Prefeitura de Palmas regulamenta concessão de benefícios eventuais da assistência social

A Prefeitura de Palmas publicou no Diário Oficial desta quarta-feira (28) decreto que regulamenta a concessão dos benefícios eventuais no âmbito da política de assistência social do município.
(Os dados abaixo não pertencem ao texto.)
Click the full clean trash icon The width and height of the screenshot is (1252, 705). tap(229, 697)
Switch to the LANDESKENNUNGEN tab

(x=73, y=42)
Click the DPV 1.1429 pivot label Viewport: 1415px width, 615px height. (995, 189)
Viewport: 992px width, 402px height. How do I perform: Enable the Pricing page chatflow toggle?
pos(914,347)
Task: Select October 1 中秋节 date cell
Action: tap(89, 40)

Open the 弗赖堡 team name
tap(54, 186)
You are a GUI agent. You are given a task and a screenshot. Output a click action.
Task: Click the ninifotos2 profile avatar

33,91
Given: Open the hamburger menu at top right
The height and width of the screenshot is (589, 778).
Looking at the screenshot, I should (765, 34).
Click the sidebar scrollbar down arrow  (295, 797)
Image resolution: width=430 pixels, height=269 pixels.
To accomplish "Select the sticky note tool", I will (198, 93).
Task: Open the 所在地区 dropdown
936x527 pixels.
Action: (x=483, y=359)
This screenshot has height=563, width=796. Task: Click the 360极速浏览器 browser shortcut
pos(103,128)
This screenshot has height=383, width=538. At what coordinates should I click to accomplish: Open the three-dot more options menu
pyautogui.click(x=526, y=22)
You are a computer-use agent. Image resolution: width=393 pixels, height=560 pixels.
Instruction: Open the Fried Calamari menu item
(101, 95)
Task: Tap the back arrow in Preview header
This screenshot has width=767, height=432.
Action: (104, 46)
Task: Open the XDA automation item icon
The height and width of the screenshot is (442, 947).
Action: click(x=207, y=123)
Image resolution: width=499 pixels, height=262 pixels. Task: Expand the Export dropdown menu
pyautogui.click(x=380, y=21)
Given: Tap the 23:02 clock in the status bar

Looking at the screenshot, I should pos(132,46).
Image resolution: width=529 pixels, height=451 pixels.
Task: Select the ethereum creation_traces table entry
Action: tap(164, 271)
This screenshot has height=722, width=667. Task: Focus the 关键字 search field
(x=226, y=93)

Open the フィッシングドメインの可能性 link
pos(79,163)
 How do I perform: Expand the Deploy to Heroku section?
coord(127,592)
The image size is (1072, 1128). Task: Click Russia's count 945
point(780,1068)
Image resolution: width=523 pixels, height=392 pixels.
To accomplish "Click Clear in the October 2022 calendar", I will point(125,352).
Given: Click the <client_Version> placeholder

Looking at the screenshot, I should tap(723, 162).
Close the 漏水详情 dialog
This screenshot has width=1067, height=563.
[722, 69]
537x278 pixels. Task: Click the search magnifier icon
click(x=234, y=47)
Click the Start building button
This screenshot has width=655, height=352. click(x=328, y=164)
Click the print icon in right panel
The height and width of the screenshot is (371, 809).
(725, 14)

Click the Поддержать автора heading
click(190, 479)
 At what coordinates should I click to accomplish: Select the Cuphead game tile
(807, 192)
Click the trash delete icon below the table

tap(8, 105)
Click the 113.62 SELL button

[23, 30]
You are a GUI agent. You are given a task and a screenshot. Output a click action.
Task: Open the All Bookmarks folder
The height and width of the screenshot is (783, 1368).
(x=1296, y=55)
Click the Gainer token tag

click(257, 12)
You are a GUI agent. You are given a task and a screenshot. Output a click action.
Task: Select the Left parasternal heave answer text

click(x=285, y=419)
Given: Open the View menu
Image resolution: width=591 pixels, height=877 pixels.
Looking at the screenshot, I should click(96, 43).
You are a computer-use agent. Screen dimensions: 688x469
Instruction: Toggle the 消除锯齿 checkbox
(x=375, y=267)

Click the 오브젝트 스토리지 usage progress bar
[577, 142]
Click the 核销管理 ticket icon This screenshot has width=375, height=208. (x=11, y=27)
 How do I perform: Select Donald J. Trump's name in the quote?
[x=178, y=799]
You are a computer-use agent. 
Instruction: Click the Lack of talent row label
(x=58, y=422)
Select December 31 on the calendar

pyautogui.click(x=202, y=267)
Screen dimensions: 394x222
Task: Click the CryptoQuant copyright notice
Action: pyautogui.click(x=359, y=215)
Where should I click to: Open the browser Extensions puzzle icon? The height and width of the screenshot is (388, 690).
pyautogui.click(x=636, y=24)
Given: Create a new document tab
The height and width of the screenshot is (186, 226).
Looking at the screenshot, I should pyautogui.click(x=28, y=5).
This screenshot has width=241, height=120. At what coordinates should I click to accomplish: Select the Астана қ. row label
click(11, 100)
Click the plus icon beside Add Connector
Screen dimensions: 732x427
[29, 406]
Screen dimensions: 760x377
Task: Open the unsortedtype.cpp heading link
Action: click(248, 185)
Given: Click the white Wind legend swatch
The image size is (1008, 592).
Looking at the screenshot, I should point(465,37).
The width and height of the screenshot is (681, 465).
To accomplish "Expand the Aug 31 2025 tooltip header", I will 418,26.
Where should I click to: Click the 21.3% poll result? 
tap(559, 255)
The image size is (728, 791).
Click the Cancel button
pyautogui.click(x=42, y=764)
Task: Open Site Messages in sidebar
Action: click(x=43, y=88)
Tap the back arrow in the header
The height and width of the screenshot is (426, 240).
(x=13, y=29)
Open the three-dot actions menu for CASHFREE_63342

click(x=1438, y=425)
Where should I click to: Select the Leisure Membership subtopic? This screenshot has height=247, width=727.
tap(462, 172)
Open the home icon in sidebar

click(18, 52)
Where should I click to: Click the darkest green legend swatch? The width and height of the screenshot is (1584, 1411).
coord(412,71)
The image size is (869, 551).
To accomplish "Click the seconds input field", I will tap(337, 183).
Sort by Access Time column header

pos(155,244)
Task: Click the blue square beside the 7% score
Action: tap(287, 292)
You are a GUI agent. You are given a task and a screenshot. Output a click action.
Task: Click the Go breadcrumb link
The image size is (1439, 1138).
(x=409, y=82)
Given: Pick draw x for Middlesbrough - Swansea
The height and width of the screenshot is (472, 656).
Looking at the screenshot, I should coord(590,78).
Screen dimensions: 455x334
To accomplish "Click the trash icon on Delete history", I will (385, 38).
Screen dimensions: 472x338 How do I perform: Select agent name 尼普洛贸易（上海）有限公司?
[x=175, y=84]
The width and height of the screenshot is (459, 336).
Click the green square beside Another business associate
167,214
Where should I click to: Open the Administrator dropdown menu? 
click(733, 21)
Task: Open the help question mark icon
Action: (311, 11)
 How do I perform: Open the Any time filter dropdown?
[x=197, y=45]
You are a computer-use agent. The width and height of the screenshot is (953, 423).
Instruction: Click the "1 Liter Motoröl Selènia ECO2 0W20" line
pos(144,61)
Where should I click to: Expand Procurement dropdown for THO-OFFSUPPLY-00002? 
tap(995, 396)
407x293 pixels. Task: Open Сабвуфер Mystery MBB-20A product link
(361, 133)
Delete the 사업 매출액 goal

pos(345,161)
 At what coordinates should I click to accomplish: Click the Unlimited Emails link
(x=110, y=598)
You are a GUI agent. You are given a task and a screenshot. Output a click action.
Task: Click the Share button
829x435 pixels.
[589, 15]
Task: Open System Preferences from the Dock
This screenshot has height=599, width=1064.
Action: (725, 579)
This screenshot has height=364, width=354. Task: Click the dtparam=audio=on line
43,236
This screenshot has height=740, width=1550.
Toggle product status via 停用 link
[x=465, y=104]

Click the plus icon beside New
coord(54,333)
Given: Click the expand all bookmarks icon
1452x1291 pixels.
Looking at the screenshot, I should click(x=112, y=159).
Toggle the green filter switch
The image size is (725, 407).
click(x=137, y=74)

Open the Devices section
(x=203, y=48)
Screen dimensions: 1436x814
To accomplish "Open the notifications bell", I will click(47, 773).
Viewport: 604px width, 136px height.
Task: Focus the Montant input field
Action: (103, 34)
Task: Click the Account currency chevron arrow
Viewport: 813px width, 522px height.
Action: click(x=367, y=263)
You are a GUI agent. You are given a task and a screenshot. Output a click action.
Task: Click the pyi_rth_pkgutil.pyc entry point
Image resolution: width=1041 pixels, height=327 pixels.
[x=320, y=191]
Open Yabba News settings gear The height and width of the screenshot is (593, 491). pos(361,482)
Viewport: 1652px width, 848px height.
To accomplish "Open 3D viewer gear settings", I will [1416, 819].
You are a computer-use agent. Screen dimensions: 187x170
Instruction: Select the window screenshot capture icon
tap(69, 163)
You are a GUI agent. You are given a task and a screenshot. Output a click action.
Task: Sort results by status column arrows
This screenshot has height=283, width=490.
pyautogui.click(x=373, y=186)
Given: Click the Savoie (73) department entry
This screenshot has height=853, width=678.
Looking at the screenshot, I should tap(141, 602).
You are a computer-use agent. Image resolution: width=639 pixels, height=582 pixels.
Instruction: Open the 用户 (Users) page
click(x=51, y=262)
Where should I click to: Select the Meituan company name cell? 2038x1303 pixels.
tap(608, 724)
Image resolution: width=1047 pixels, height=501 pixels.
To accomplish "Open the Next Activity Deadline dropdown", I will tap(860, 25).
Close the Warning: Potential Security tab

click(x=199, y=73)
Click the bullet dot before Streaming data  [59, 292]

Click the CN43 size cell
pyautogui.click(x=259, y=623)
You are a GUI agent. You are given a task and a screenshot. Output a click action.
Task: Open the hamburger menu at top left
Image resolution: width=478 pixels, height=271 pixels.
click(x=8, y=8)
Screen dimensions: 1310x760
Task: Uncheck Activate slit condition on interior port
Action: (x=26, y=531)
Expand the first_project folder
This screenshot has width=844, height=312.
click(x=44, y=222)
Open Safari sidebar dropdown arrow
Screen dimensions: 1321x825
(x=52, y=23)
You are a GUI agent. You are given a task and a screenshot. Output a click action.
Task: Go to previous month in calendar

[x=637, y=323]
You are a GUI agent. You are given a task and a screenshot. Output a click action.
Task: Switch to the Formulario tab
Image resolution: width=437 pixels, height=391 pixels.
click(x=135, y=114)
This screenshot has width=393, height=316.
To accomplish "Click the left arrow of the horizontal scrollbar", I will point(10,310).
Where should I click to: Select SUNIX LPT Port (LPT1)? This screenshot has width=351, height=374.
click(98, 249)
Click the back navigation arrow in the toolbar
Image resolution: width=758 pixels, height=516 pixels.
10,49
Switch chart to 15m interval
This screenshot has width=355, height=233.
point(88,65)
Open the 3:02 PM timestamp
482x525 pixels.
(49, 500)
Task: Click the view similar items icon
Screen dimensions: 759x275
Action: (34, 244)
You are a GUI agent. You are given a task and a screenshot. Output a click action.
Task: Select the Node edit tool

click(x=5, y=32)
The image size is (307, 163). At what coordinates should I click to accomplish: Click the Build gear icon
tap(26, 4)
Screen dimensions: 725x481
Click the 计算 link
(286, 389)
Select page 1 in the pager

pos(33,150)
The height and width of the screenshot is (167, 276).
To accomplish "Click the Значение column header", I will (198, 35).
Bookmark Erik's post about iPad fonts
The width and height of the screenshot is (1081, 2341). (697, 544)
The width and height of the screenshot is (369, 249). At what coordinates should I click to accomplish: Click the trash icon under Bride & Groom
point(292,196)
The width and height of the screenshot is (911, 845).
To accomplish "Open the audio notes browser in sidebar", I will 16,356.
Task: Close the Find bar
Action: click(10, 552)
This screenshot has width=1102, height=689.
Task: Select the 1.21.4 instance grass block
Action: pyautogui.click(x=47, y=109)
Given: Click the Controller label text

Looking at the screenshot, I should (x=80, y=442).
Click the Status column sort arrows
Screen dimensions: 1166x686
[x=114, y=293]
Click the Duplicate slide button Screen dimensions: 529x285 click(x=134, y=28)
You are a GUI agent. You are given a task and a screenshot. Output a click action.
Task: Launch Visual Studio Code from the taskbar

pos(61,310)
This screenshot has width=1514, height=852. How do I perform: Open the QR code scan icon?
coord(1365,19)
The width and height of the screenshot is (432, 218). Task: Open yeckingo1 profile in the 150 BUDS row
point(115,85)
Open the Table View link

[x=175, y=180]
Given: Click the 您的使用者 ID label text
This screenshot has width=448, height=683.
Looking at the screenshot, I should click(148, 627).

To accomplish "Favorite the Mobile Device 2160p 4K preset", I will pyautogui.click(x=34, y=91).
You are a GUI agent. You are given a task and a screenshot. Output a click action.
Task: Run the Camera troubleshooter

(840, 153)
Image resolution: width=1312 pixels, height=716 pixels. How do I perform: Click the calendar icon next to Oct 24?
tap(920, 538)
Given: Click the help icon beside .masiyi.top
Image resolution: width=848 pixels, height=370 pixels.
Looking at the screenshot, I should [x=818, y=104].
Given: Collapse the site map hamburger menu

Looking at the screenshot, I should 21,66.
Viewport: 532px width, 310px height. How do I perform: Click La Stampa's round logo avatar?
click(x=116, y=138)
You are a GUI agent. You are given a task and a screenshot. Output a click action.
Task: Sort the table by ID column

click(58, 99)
O ato, assinado pelo prefeito Eduardo Siqueira Campos, estabelece critérios, modalidades e valores para a oferta de auxílios temporários a famílias em situação de vulnerabilidade.

Com a regulamentação, o município passa a autorizar o pagamento de alguns benefícios em pecúnia — por meio de dinheiro ou transferência bancária — incluindo auxílio-natalidade, benefício alimentar, apoio para documentação civil, aluguel social e provisão emergencial. Os valores são calculados com base na Unidade Fiscal de Palmas (Ufip), fixada em R$ 4,83 para o exercício de 2026, variando de 40 a 174 Ufips por concessão.

Durante a assinatura do decreto, realizada na entrega da nova estrutura do Cras Karajá II, no setor Santa Bárbara, o prefeito afirmou que a mudança amplia a autonomia das famílias atendidas. “Esse novo formato substitui a distribuição de cestas básicas e as famílias terão mais autonomia na escolha dos alimentos”, pontuou.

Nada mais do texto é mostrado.